Now I am not able to add more nodes as it tries to access the deleted instance.Any idea how to get around this?

Thanks in Advance

6 REPLIES 6

Re: cloudbreak cluster doesn't sync

@prarthana basgod

Could you add the following info:

  • which Cloudbreak version are you using?
  • are you trying to scale up manually or with autoscale?

Re: cloudbreak cluster doesn't sync

Explorer

@pdarvasi we are using version: 1.16.4, and we are trying to add more nodes using cloudbreak ui

Re: cloudbreak cluster doesn't sync

Expert Contributor

@prarthana basgod

I could not reproduce your case. Could you describe it in more details as:

  • which blueprint do you use?
  • how many worker, compute node did you started your cluster with?
  • how many of these was terminated?

Re: cloudbreak cluster doesn't sync

Explorer

@mmolnar

i have attached the blurprint : bp.txt

event log: event.txt

We started 30 nodes 3 master, 1 client, 1 task and 25 worker. lost 2 worker nodes in between. we added two nodes using cloudbreak ui. now i cannot add more nodes as its looking for state of a node that is already terminated.

Thanks in advance

Re: cloudbreak cluster doesn't sync

Expert Contributor

@prarthana basgod

thanks for the details, it seems to me that the problem is that after trying to scale up, the new host went to failed state and cloudbreak could not proceed further.

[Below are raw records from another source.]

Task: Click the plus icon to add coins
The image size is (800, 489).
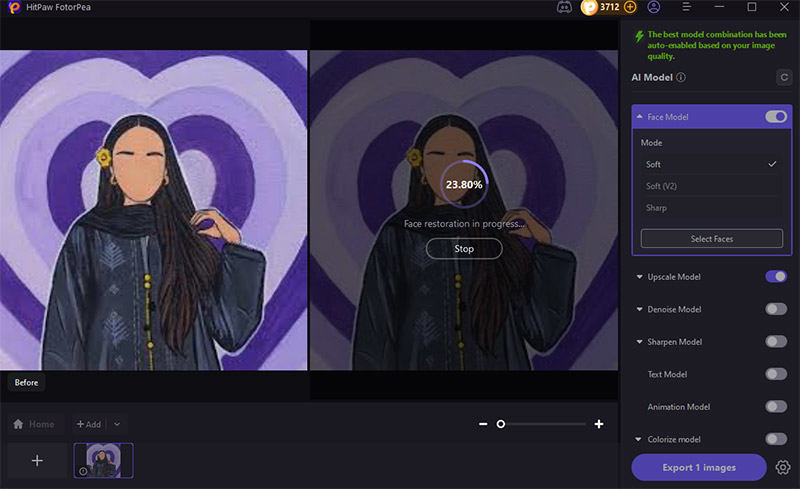Action: [630, 7]
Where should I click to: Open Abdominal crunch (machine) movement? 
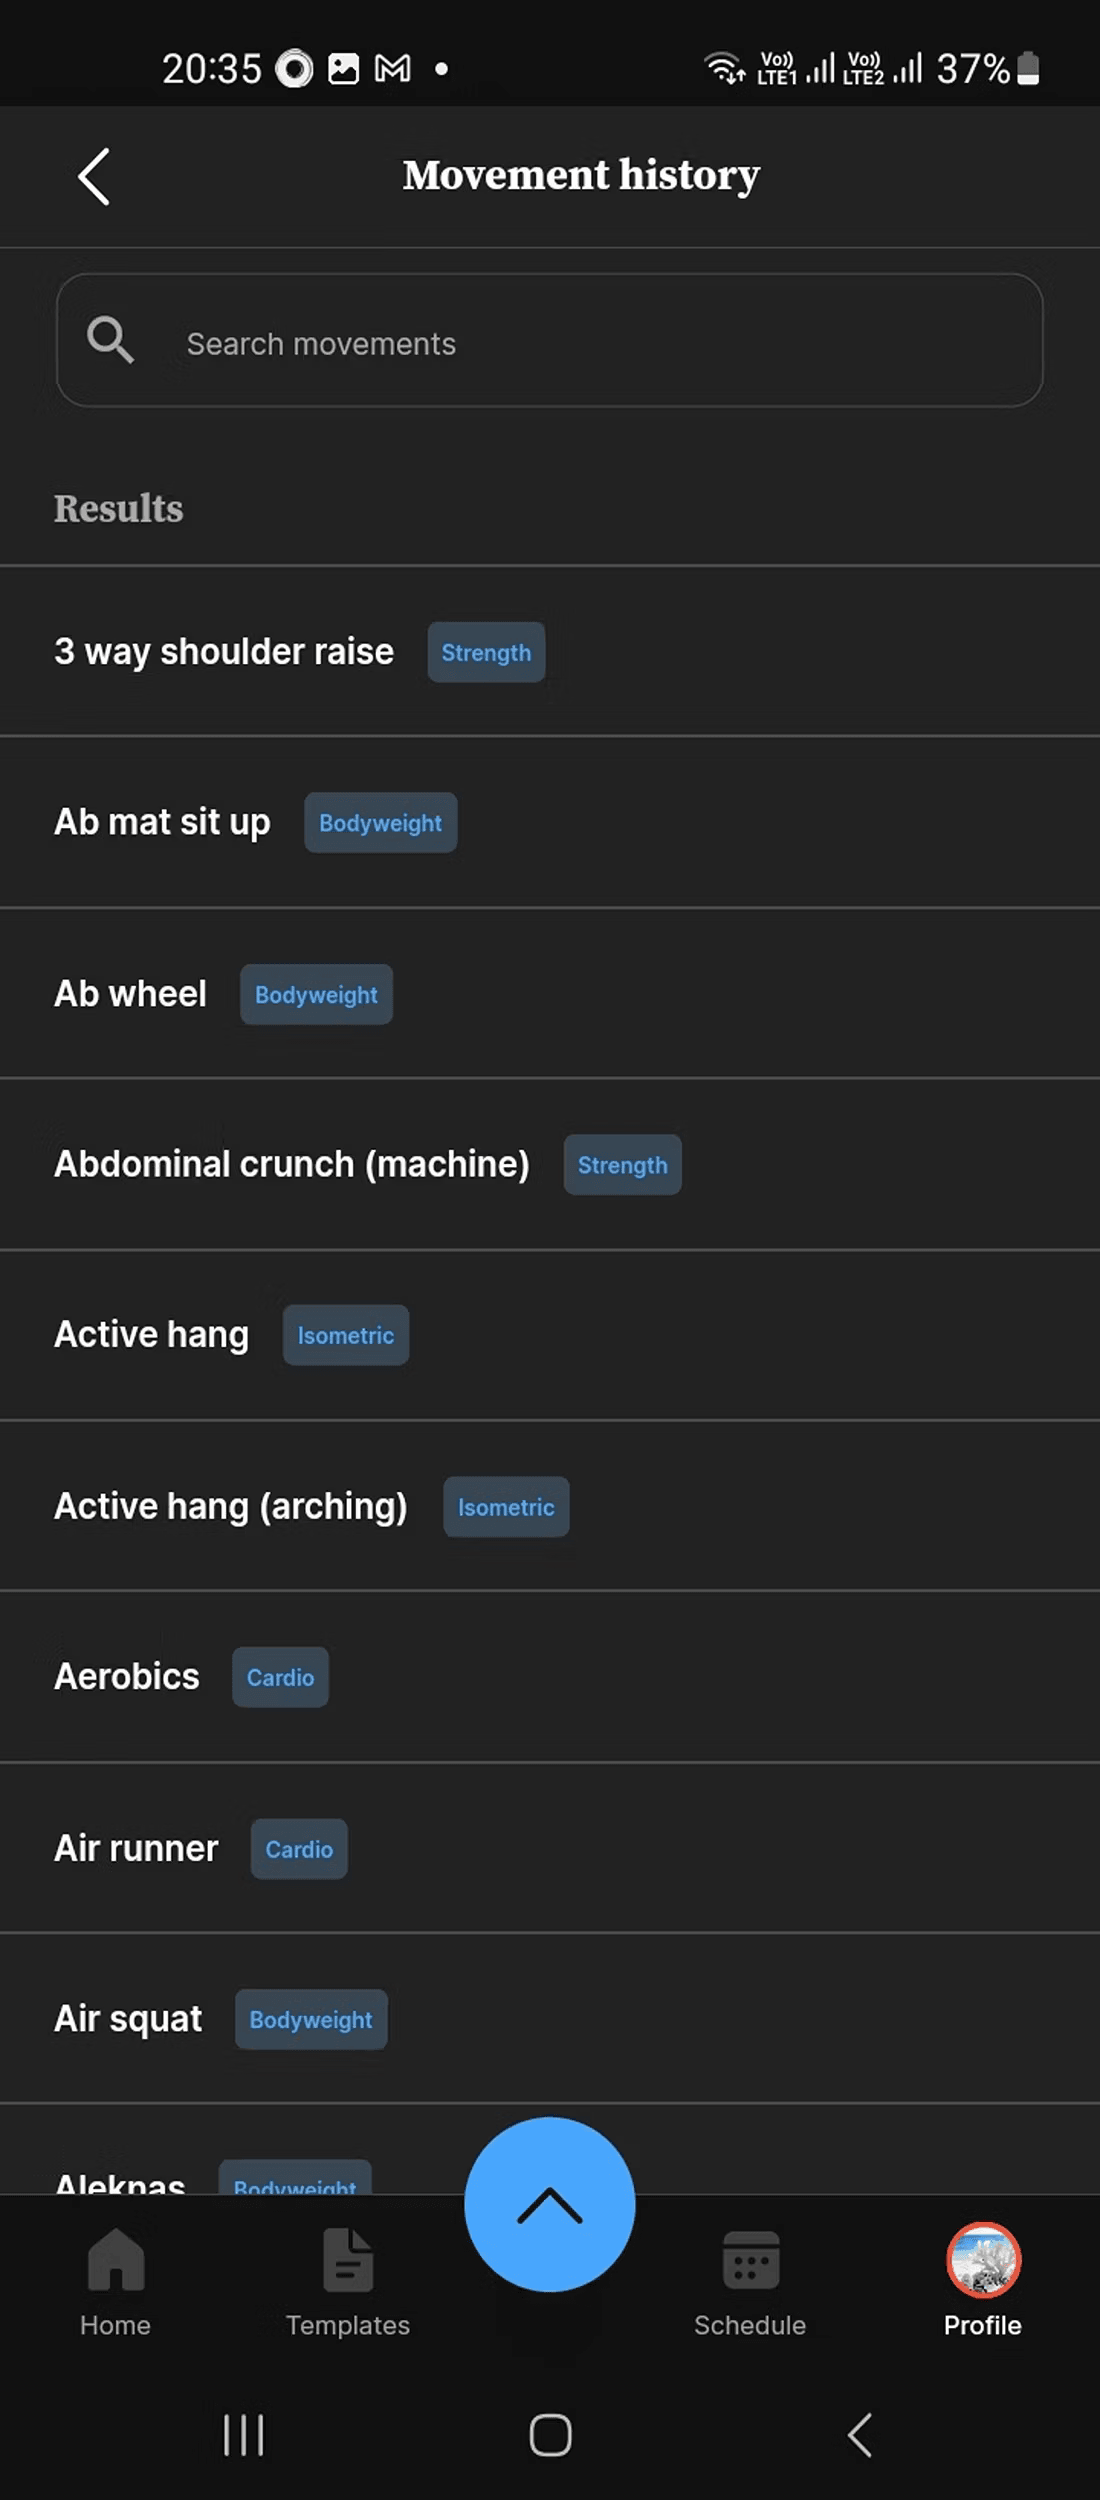(291, 1165)

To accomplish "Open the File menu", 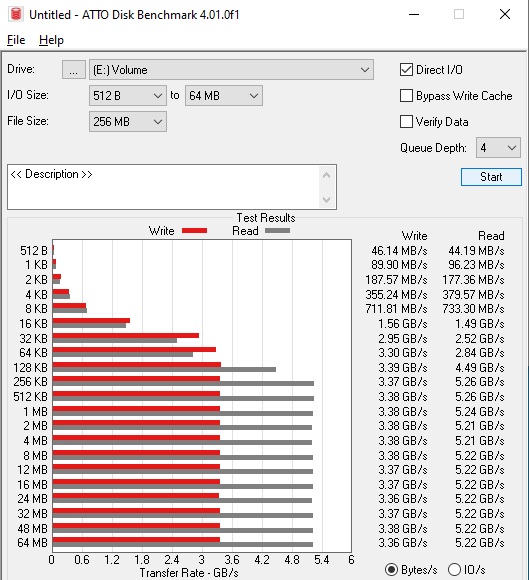I will click(16, 40).
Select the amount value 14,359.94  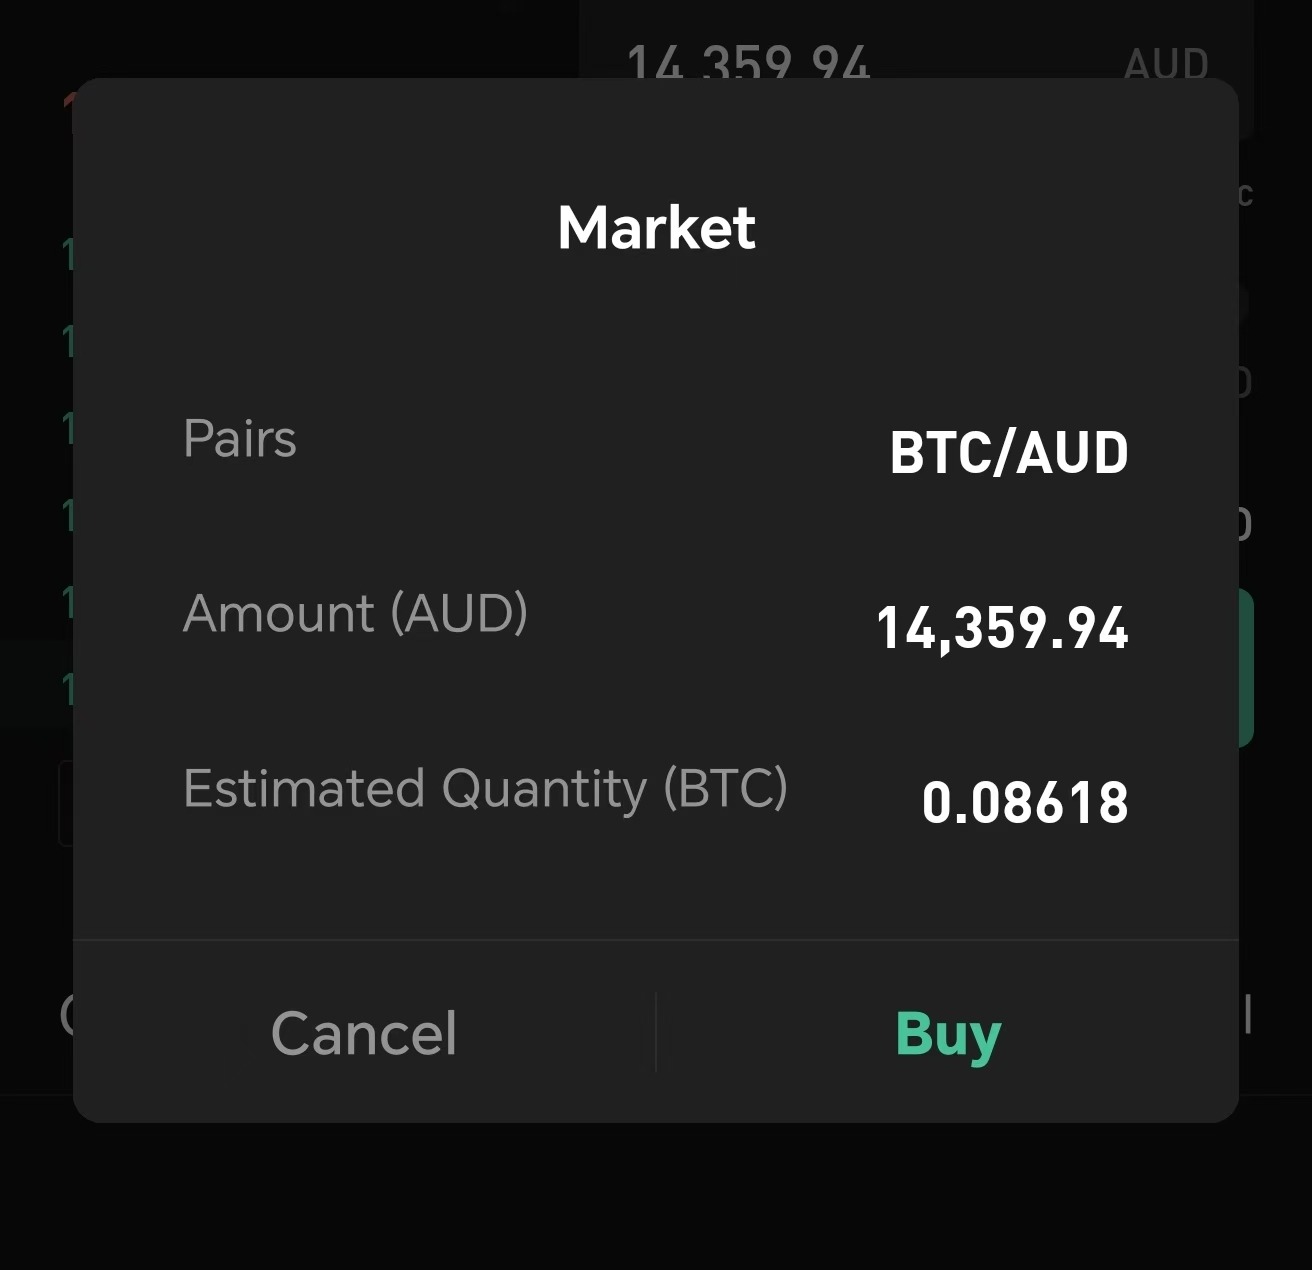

You should find the failed node between the nodes and use the Terminate button to remove it and try scaling up after.
If it fails please attach the cbd logs:

http://hortonworks.github.io/cloudbreak-docs/latest/operations/#accessing-logs

filtered for cloudbreak:

cbd logs cloudbreak

Re: cloudbreak cluster doesn't sync

Explorer

@mmolnar,

Apologies for the delay.

I don't see the node that got deleted in listed nodes in cloudbreak UI. Any other pointers?